First, let me introduce a key concept. Most traders define “backwardation” for a commodity as when the price of a futures contract is lower than the price of the same good in the spot market.
In every market, there are always two prices for a good: the bid and the ask. To sell a good, one must take the bid. And likewise, to buy the good, one must pay the ask. In backwardation, one can sell a physical good for cash and simultaneously buy a futures contract, and make a profit on the arbitrage. Note that in doing this trade, one’s position does not change in the end. One begins with a certain amount of the good and ends (upon maturity of the contract) with that same amount of the good.
Backwardation is when the bid in the spot market is greater than the ask in the futures market.
Many commodities, like wheat, are produced seasonally. But consumption is much more evenly spread around the year. Immediately prior to the harvest, the spot price of wheat is normally at its highest in relation to wheat futures. This is because wheat inventories in the warehouses are very low. People will have to pay a higher price for immediate delivery. At the same time, everyone in the market knows that the harvest is coming in one month. So the price, if a buyer can wait one month for delivery, is lower. This is a case of backwardation.
Backwardation is typically a signal of a shortage in a commodity. Anyone holding the commodity could make a risk-free profit by delivering it and getting it back later. If others put on this trade, and others, and so on, this would push down the bid in the spot market and lift up the ask in the futures market until the backwardation disappeared. The process of profiting from arbitrage compresses the spread one is arbitraging.
Actionable backwardations typically do not last long enough for the small trader to even see on the screen, much less trade. This is another way of saying that markets do not normally offer risk-free profits. In the case of wheat backwardation, for example, the backwardation may persist for weeks or longer. But there is no opportunity to profit for anyone, because no one has any wheat to spare. There is a genuine shortage of wheat before the harvest.
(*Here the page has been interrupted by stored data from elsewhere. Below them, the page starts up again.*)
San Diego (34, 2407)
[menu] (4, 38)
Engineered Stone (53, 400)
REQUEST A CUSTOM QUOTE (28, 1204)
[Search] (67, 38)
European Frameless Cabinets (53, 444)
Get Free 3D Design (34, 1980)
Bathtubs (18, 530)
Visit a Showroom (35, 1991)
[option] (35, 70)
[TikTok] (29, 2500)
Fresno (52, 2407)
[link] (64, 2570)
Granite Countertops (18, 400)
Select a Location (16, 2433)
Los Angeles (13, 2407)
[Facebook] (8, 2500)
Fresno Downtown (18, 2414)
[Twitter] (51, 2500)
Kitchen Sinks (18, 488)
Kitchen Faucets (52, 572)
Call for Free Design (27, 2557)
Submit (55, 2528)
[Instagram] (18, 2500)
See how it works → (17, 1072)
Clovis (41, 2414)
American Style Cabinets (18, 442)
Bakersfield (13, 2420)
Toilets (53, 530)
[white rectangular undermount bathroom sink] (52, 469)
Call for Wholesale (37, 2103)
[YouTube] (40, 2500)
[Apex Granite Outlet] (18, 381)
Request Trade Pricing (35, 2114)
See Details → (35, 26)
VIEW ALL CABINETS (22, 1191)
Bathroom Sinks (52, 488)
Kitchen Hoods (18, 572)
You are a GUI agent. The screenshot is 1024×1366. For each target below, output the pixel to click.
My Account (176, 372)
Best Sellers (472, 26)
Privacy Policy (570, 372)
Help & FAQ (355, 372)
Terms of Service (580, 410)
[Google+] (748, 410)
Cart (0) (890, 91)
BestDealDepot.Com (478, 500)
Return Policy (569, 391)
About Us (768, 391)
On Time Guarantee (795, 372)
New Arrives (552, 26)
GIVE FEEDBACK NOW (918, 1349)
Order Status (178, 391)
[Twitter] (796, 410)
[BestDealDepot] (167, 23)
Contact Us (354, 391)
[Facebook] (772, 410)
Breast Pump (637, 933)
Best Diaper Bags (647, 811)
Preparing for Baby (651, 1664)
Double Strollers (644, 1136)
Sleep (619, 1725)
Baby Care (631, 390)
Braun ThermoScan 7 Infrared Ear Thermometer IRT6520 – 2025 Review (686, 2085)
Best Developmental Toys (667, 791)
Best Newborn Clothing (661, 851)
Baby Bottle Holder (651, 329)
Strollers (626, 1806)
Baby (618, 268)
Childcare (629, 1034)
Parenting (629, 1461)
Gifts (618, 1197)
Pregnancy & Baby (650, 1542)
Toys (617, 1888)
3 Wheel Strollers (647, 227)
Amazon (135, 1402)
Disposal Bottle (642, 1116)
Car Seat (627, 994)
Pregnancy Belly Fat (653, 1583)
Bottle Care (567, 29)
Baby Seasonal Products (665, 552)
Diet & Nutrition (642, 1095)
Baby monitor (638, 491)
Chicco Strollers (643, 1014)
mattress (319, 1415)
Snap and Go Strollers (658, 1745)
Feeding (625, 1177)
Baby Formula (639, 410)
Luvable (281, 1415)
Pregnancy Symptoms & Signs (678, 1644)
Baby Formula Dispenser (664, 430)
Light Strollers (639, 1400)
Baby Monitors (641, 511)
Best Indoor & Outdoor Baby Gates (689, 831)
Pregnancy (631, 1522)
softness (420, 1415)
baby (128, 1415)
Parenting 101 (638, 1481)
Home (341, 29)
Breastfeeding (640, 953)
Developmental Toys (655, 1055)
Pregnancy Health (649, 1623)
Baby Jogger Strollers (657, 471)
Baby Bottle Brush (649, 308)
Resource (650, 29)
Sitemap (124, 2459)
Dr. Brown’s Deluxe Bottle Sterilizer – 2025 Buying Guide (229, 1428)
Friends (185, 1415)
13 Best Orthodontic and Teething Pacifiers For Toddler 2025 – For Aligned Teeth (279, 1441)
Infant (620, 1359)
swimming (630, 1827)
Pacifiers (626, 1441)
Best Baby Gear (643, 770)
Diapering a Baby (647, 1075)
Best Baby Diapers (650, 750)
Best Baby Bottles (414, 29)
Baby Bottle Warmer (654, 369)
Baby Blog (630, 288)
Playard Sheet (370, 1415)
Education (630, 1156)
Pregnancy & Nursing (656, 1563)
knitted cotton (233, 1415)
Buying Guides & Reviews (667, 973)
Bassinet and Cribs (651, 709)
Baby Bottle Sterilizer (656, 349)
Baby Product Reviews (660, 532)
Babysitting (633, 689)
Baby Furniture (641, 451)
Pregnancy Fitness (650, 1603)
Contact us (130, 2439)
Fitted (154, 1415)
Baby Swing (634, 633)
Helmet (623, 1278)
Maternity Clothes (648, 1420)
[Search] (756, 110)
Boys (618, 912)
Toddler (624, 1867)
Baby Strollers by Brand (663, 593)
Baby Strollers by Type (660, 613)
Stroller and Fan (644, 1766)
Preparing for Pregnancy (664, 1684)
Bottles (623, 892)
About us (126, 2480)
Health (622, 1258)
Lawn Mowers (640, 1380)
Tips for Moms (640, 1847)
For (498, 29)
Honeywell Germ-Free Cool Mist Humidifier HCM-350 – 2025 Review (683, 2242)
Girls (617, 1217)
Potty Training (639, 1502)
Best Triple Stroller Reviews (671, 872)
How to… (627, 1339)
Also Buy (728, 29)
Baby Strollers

Why Gold Backwardation Is Important
Could backwardation happen with gold? Gold is not in shortage. One just has to measure abundance using the right metric. If you look at the inventories divided by annual mine production, the World Gold Council estimates this number to be around 80 years.
In all other commodities (except silver), inventories represent a few months of production. Other commodities can even have “gluts,” which usually lead to a price collapse. As an aside, this fact makes gold good for money. The price of gold does not decline, no matter how much of the stuff is produced. Production will certainly not lead to a “glut” in the gold market pulling prices downward.
So, what would a lower price on gold for future delivery mean compared to a higher price of gold in the spot market? By definition, it means that gold delivered to the market is in short supply.
The meaning of gold backwardation is that trust in future delivery is scarce.
In an ordinary commodity, scarcity of the physical good available for delivery today is resolved by higher prices. At a high enough price, demand for wheat falls until existing stocks are sufficient to meet the reduced demand.
But how is scarcity of trust resolved?
Thus far, the answer has been: via higher prices. Higher prices do coax some gold out of various hoards, jewelry, etc. Gold went into backwardation for the first time in December 2008. One could have earned a 2.5% (annualized) profit by selling physical gold and simultaneously buying a February 2009 future. Gold was $750 on December 5, but it rocketed to $920 – a gain of 23% – by the end of January.
But when backwardation becomes permanent, then trust in the gold futures market will have collapsed. Unlike with wheat, millions of people and many institutions have plenty of gold they can sell in the physical market and buy back via futures contracts. When they choose not to, that is the beginning of the end of the current financial system.